The term ‘dative alternation’ is generally used to refer to the three different variants of encoding of the objects of a ditransitive verb, which are elsewhere regarded as equivalent in present-day English: a) the prepositional object construction (PREP), which involves the use of the prepositions to or for (i.e. she gave a book to him – she gave a book for him); b) the double object construction (DOC), where the recipient precedes the theme (i.e. I gave him the book); and c) the alternative double object construction (ALTDOC), where the theme precedes the recipient (i.e. I gave it him) (Gast 2007: 31-32).

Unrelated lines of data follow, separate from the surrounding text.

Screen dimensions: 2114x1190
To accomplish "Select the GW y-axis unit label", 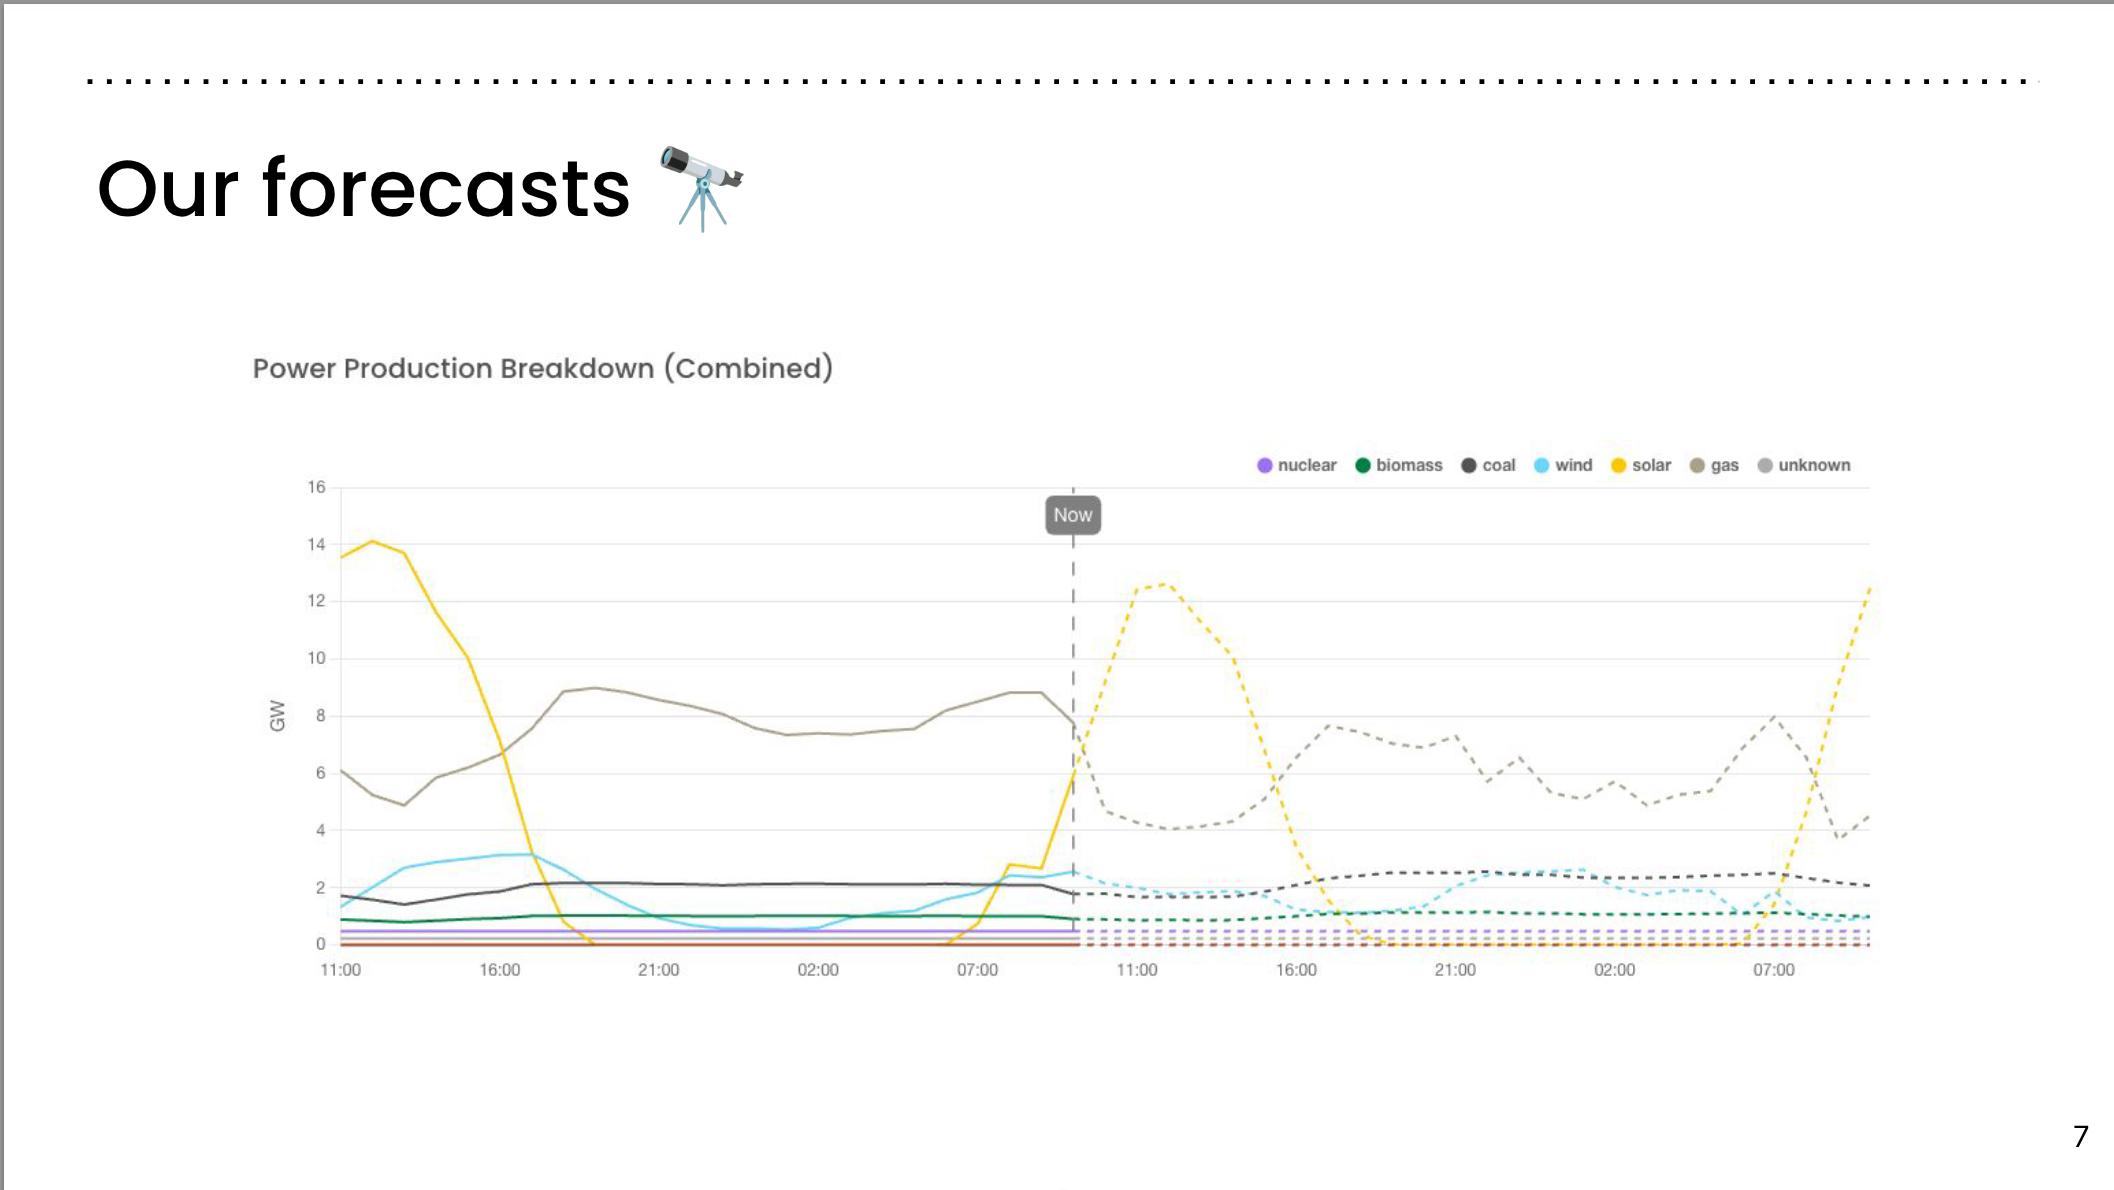I will coord(278,716).
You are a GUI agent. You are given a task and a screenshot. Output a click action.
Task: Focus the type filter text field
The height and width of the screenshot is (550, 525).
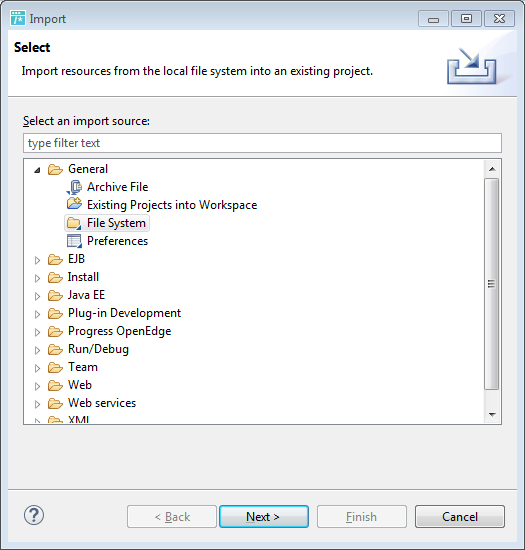[x=262, y=143]
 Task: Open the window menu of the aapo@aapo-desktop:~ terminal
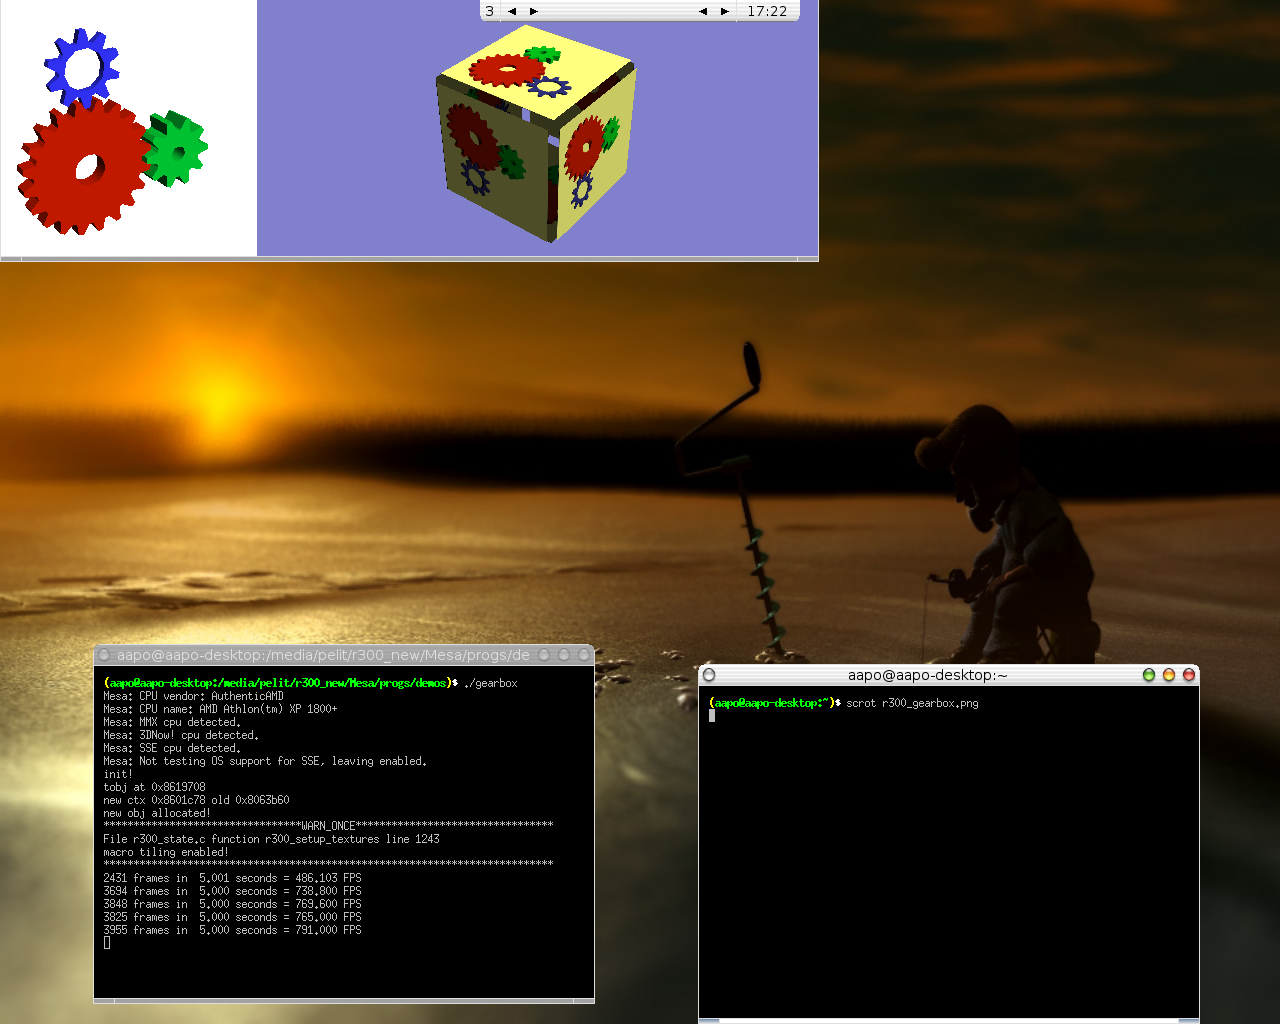709,675
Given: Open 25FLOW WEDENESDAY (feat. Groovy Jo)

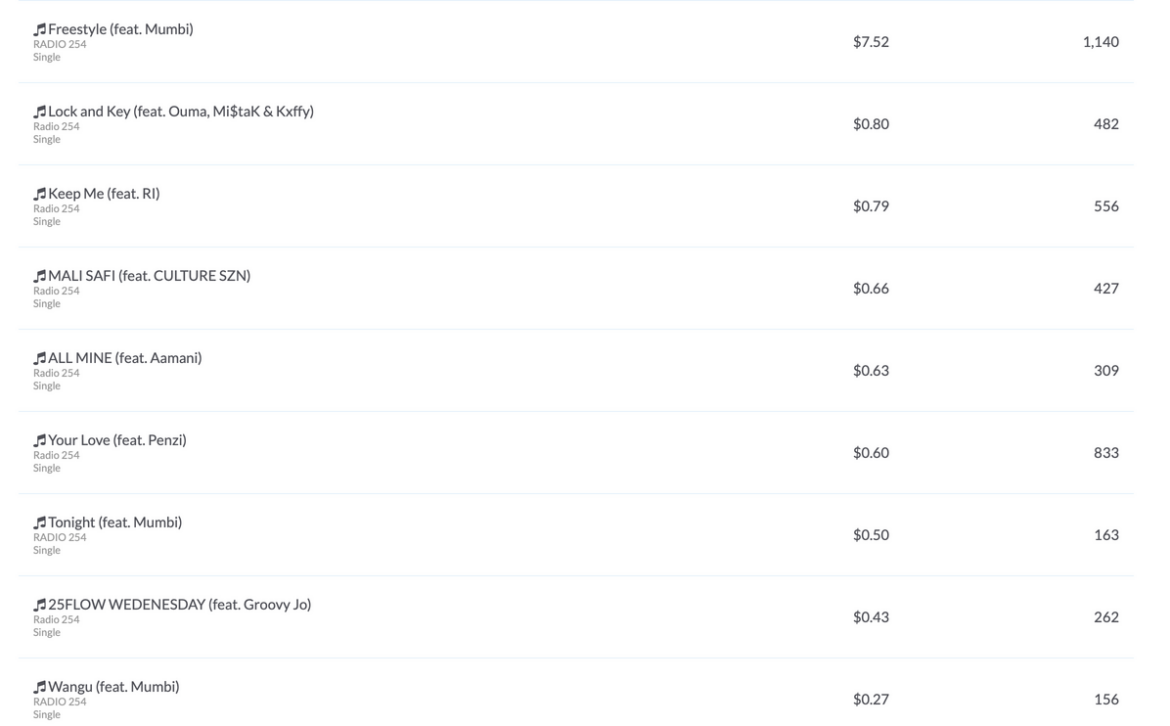Looking at the screenshot, I should [x=180, y=604].
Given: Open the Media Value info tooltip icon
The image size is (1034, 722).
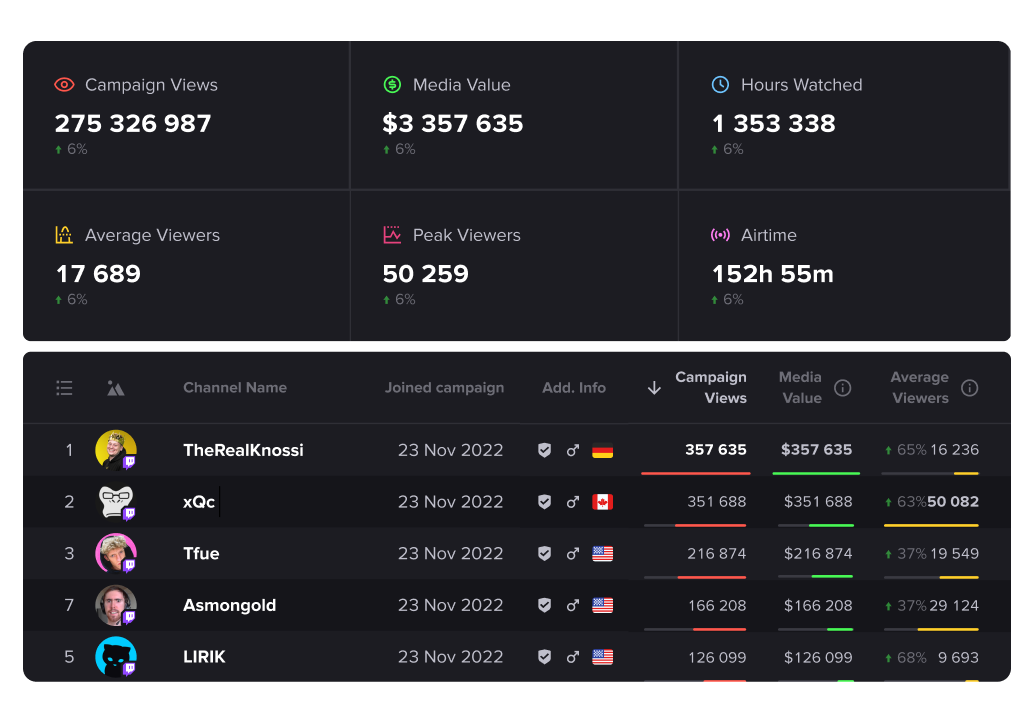Looking at the screenshot, I should 843,387.
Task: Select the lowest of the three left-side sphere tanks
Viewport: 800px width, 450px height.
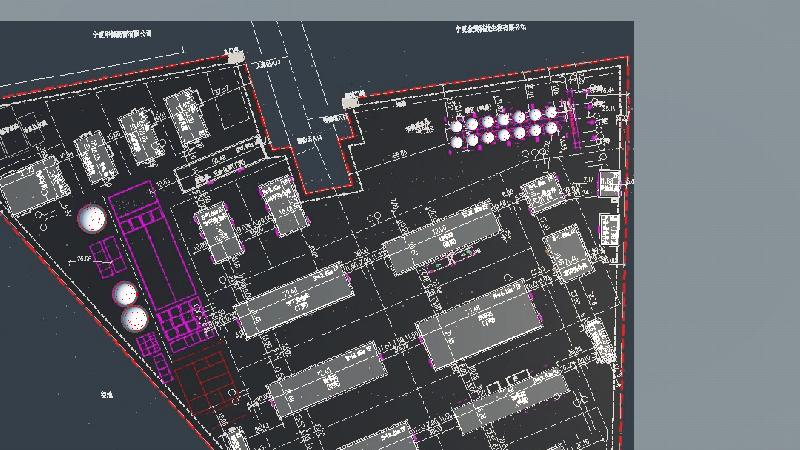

On historical grounds, both DOC and ALTDOC have been traced back to Old English, the latter being the oldest of the three patterns, especially when both objects are pronouns. PREP, in turn, appeared in English at the beginning of the Middle English period, becoming more frequent from the 14th century, perhaps under the shelter of those French verbs “construed with á before a noun complement” (Visser 1970: 621-623). Even though DOC is substantially favoured in present-day English, the three variants are nowadays dialectally biased: PREP being more frequent in the south, DOC preferred in the north while PREP and ALT become the choice in the Midlands (Gerwin 2013: 455-456; Haddican 2010: 2424-2443), where the language contact with Old Norse might have played a decisive role in the establishment of ALT in this area (Gast 2007: 52).
There is not, to my knowledge, a historical analysis of the dative alternation in Middle English to corroborate the current geographical distribution of the phenomenon in present-day English dialects. The present study, therefore, analyses the dialectal distribution of the dative alternation in the latter part of Middle English. The data of analysis come from The Helsinki Corpus of English Texts and The Middle English Grammar Corpus.